What is visibility? Visibility is the ability to see a site, a sign or a building in order to access the property when traveling in one or more directions.

To quantify visibility, a number of factors must be taken into consideration. For signs, the size, height and readability impact their effectiveness. For both signs and sites other factors that affect visibility are speed limits, number of lanes, traffic volume and natural features such as hills. One “rule of thumb” says visibility must be a minimum of 400 feet.

The community may want to seek professional assistance from commercial real estate firms or experienced investors to conduct a good acquisition analysis or third-party evaluation. Both are critical to mitigating risks and providing the confidence to continue the assembly process.

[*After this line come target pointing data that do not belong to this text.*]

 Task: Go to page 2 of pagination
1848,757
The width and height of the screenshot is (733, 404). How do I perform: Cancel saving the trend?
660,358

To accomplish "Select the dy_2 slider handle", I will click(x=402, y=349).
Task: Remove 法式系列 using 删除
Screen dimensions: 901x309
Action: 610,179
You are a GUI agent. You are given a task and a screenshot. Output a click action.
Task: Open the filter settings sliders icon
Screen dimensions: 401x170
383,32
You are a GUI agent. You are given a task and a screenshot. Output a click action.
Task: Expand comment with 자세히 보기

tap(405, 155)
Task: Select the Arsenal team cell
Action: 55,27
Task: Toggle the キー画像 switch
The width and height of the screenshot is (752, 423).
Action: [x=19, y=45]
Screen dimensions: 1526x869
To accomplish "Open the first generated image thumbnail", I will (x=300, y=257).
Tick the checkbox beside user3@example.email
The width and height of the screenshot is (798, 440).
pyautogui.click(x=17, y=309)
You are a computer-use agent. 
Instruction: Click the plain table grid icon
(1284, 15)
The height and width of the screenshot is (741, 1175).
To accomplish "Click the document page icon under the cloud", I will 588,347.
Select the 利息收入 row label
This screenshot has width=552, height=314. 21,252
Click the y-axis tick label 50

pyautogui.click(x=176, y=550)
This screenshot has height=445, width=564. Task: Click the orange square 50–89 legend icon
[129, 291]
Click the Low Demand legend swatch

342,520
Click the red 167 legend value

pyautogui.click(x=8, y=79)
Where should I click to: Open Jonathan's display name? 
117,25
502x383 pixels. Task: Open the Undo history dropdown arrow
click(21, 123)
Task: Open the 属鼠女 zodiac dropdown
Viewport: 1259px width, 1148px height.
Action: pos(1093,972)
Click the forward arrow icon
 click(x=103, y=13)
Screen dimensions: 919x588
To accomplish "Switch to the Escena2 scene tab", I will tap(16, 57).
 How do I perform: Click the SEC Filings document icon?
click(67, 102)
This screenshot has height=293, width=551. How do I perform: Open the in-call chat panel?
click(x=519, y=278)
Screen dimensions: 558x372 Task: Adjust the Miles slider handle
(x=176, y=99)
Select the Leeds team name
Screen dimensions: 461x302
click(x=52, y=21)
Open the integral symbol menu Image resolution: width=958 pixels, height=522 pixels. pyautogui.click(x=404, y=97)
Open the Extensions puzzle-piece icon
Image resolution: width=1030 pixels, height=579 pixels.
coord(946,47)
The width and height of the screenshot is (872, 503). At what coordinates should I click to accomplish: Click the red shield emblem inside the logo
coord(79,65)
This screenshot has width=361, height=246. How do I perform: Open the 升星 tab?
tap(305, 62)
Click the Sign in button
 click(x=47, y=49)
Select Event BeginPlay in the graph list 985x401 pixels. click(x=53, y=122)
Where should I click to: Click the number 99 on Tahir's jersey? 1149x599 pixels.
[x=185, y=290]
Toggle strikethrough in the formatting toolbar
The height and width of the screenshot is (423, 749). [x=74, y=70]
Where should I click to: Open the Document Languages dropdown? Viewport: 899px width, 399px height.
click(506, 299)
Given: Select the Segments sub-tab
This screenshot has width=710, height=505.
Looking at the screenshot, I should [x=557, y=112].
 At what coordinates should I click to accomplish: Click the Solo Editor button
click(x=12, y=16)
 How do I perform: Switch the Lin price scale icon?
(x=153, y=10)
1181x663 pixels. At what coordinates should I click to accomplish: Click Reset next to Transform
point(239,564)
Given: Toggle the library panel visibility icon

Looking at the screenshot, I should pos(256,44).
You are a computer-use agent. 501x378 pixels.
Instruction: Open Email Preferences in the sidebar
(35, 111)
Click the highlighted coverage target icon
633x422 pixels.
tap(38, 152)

The community’s goal is to acquire title or options for the assembled site and to be able to transfer title or options to a developer. Other goals are:

  • Sites ready to sell or be leased and convey title
  • Site immediately ready for construction with all title and no issues such as easements or right-of-way holding up issuing permits
  • Market-ready sites fully served by utilities and transportation infrastructure approved for immediate construction

Marion, Indiana is the poster city for successfully assembling and preparing sites for retail development. Using Tax Increment Financing (TIFs), Marion, a community population of 36,000, assembled three sites that attracted three different shopping centers or mixed-use developments to the community and stopped the retail leakage going to two nearby metro communities.

Ultimately, the community that assembles and prepares sites for retail development can take properties that are underutilized and translate them into productive assets that benefit the community’s economy as well improve the quality of life of the citizens.